[Data items]

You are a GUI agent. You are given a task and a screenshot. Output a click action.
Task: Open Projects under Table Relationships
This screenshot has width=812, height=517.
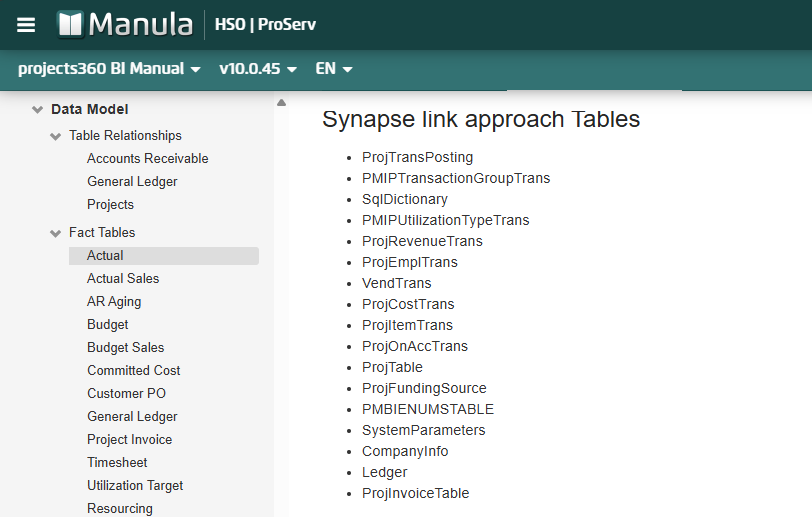tap(110, 204)
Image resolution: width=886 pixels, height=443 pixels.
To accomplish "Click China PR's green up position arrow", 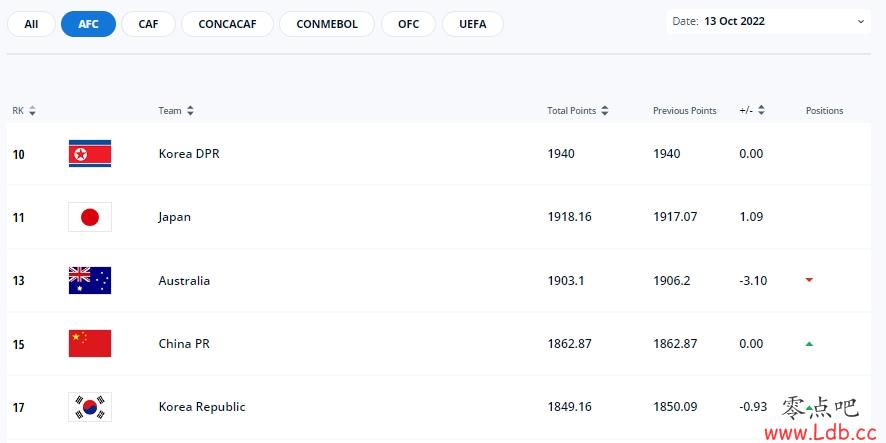I will 809,344.
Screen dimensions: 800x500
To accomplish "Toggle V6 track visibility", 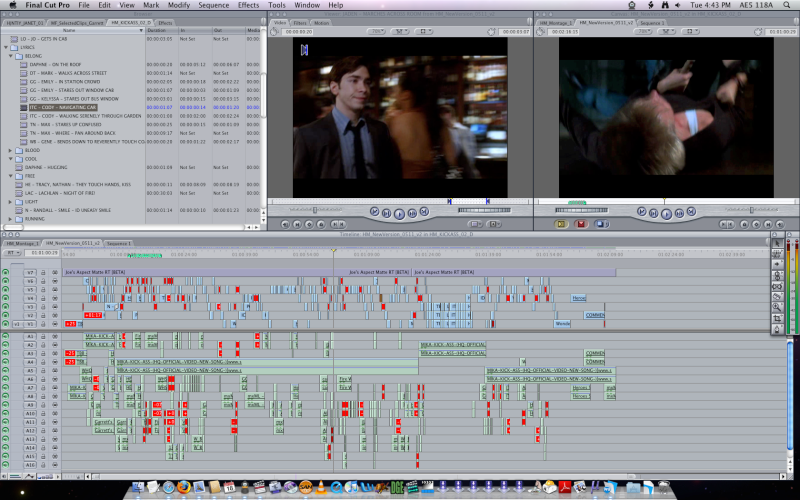I will tap(6, 281).
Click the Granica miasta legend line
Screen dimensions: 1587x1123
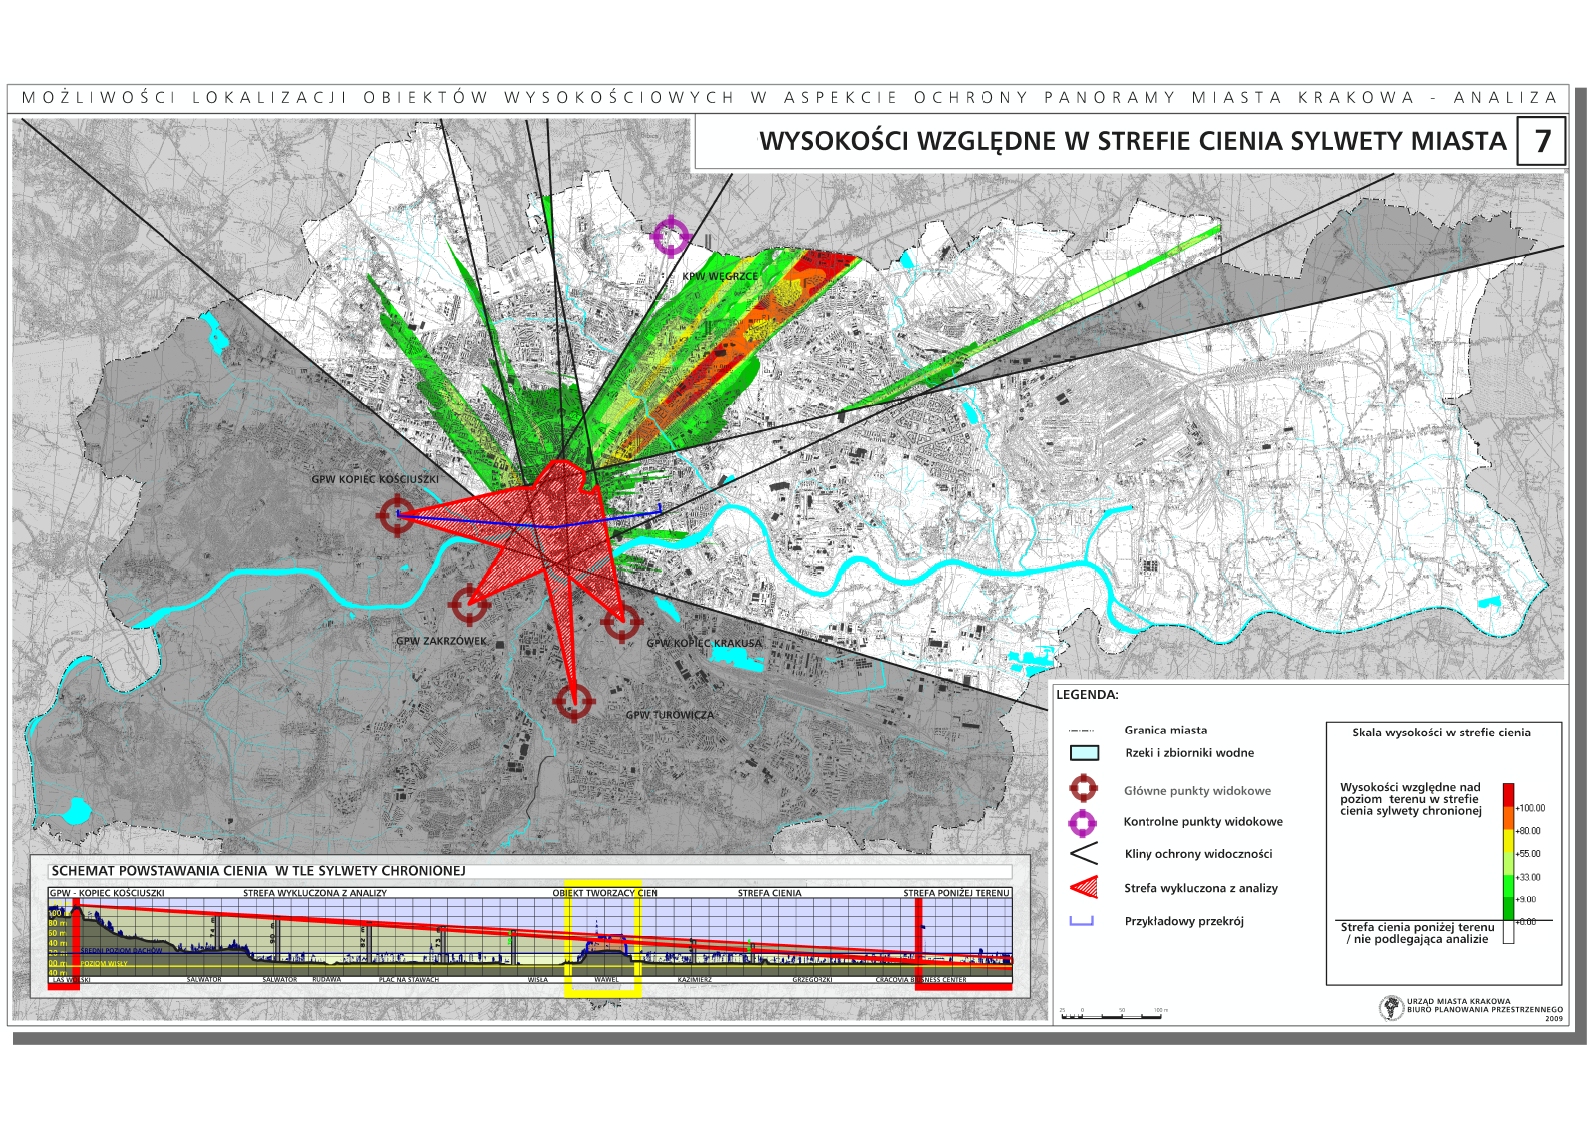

* **WHAT YOU ARE ASKED TO DO**
Convert everything from the line containing "Click the Granica miasta legend line" down to the end of the items into a JSON list of strings, one string per line, with blank lines skipped. Leave the pictures out of the list.

* **FINAL ANSWER**
[
  "Click the Granica miasta legend line",
  "Screen dimensions: 1587x1123"
]